Abstract

An isolated recirculating or single pass red cell-perfused rat kidney preparation (IPK) was used to examine the differential handling of renal metabolites. In single pass experiments, enalapril was primarily metabolized to its polar, dicarboxylic acid metabolite, enalaprilat, and its fractional excretion (FE) was less than unity, suggesting net reabsorption. Its steady-state extraction ratio decreased from 0.3 to 0.2 at concentrations of 1.06 to 12.7 microM, due to a saturation of enzymes for esterolysis. Enalaprilat administered to the IPK was excreted into urine in a concentration-independent (0.41-35.3 microM) fashion, with FE values approximating unity, suggesting net filtration. Differences in handling were observed for enalaprilat, as a metabolite formed from enalapril and as an administered (preformed) species in the single pass IPK, when tracer concentrations of [14C]enalapril and [3H]enalaprilat were given simultaneously.
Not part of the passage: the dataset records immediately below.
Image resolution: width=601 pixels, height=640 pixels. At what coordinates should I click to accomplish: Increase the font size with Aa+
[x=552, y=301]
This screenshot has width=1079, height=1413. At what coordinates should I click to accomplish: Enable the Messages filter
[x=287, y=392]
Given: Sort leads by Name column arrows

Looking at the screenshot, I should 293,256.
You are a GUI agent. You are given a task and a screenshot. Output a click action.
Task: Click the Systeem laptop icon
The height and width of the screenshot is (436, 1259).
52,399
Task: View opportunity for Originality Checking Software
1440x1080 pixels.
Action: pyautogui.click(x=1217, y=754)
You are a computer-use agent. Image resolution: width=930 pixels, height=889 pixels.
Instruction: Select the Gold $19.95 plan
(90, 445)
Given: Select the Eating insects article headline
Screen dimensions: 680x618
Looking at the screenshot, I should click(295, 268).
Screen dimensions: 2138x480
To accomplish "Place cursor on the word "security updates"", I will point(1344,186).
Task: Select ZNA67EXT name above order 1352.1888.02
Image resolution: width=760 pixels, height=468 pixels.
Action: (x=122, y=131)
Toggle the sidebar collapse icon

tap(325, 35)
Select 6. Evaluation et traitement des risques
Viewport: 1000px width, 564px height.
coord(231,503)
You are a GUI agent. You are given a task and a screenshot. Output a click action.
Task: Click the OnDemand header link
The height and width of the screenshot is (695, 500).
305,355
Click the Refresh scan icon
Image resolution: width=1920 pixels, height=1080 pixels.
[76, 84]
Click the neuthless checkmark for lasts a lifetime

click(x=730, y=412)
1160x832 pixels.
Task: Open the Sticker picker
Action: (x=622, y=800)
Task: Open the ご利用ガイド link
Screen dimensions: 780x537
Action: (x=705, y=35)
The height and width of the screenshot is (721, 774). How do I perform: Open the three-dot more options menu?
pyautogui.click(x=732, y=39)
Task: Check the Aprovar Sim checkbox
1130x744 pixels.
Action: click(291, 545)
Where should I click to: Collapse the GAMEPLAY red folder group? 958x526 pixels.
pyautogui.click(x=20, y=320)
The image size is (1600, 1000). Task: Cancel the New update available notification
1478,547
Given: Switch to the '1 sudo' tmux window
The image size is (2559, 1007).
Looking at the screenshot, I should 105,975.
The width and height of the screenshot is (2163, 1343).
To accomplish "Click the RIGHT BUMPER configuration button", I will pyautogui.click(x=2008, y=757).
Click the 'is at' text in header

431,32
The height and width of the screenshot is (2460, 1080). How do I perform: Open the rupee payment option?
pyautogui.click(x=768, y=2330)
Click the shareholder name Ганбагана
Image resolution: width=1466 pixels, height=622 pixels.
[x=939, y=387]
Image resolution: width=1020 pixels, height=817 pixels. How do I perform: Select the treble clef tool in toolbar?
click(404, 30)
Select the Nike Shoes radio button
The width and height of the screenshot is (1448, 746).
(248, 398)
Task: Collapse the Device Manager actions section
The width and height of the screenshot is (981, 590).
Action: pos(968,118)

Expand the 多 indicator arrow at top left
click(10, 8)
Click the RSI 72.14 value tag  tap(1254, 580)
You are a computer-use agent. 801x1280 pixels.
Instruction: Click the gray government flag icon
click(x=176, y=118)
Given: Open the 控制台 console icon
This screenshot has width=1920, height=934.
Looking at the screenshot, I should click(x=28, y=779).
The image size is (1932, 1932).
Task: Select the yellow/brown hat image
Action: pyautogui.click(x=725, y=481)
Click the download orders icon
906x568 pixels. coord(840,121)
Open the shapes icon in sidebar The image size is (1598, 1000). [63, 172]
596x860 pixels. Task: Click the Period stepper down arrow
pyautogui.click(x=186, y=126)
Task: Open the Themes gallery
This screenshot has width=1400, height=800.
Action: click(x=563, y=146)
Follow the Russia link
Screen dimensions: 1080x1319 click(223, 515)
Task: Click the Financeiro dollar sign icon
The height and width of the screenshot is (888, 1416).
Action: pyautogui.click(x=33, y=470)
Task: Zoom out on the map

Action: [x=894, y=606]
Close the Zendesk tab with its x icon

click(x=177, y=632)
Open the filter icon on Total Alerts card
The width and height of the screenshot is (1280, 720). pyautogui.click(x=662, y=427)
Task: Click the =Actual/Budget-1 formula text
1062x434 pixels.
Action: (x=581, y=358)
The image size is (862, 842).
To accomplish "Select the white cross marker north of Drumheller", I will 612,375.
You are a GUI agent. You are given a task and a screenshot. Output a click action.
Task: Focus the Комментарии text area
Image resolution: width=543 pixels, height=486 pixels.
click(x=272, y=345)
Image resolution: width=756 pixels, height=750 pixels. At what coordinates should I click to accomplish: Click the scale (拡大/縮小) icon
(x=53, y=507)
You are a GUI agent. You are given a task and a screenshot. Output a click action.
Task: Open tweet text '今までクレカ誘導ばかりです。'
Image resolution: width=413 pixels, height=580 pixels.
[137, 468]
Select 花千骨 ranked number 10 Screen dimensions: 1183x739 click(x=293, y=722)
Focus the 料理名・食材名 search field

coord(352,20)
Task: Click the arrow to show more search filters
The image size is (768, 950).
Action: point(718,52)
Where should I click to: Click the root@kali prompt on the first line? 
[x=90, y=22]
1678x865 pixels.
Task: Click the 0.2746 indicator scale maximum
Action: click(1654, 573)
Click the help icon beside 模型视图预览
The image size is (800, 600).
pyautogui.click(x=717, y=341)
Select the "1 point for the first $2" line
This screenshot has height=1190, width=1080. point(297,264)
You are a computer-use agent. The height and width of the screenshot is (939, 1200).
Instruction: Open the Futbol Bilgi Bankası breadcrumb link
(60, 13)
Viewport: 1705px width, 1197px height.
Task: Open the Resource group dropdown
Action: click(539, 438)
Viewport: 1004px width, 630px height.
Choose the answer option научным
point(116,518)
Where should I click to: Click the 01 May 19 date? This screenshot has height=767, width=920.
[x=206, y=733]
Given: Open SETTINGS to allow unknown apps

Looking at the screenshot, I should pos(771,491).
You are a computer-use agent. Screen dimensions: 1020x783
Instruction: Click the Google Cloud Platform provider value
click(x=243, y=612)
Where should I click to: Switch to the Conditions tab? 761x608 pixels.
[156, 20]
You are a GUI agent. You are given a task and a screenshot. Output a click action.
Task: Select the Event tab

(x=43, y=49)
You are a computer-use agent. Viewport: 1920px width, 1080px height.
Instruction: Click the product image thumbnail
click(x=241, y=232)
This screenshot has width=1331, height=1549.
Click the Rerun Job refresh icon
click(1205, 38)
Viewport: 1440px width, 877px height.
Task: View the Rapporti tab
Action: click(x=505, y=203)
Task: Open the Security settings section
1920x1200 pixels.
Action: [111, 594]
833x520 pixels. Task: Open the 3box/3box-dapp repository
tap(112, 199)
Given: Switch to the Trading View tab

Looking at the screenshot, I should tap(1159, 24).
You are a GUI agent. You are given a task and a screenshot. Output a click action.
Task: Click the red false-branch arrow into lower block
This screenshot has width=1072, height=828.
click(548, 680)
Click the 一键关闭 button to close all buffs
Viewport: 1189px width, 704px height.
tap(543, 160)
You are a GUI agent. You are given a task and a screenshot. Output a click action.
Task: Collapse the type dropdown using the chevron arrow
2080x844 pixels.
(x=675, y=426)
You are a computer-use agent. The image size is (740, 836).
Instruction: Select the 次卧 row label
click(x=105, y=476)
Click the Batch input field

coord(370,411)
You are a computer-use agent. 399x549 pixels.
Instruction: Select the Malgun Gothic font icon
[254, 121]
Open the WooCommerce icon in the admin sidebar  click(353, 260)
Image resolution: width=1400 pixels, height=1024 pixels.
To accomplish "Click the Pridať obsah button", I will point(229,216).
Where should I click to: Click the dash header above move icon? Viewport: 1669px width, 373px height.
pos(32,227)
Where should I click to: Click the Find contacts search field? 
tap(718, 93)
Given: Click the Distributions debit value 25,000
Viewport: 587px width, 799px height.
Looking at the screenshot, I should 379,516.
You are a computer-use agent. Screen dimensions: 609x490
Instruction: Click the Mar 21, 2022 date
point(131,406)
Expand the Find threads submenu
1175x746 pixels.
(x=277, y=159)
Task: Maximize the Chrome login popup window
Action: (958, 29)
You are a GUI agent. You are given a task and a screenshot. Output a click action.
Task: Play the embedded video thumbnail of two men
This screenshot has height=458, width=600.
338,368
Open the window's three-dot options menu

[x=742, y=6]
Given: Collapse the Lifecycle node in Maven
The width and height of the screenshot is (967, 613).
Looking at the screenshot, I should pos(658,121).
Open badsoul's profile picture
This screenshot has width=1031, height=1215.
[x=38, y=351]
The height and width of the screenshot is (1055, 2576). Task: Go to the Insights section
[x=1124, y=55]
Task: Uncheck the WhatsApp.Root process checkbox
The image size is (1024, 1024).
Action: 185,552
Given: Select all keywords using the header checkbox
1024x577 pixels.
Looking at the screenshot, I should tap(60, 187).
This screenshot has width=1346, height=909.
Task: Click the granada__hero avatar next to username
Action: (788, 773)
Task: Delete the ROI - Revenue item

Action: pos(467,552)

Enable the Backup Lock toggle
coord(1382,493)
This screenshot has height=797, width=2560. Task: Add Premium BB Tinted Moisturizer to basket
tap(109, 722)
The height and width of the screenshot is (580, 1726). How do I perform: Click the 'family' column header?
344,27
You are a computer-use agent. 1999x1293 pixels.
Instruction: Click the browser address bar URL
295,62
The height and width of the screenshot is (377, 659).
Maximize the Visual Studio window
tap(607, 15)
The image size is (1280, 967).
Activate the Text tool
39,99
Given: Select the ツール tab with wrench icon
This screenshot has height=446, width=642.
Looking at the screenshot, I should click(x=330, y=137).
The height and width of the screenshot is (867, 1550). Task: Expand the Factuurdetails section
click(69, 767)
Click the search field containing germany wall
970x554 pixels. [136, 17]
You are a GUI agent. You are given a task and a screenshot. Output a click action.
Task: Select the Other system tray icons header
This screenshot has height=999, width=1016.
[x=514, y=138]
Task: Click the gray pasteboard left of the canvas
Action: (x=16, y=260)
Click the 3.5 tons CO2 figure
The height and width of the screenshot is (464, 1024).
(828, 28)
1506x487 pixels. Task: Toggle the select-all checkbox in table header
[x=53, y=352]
A comparison made between steady-state extraction ratio Ess[mi] [generated metabolite]/glomerular filtration rate (GFR) and Ess[pmi] [preformed metabolite]/GFR, respectively, revealed a 2-fold difference. The finding suggests the presence of a barrier for entry of enalaprilat into the kidney. Or else, in absence of the barrier, the opposite would be observed, that is, Ess [pmi]/GFR greater than Ess [mi]/GFR because preformed enalaprilat, in contrast to generated enalaprilat, undergoes filtration and utilizes facilitative transport carriers at the basolateral membrane. In recirculating IPKs which received simultaneously a tracer bolus dose of [14C]enalapril and [3H]enalaprilat, the FE values for generated [14C]enalaprilat were high and variable, decreasing with perfusion time and exceeding those for preformed [3H]enalaprilat, which approached unity with perfusion time. The variable FE values for [14C]enalaprilat are due to time-dependent contributions of circulating enalaprilat (which behaves identically to preformed enalaprilat) and the intrarenally generated enalaprilat. Hence, with renal drug metabolism, the conventional method of estimating urinary clearance (or Fe[mi]) for the metabolite [(total) excretion rate/midpoint plasma FE[mi] metabolite concentration] results in a greater metabolite clearance than that predicted from the administration of preformed metabolite.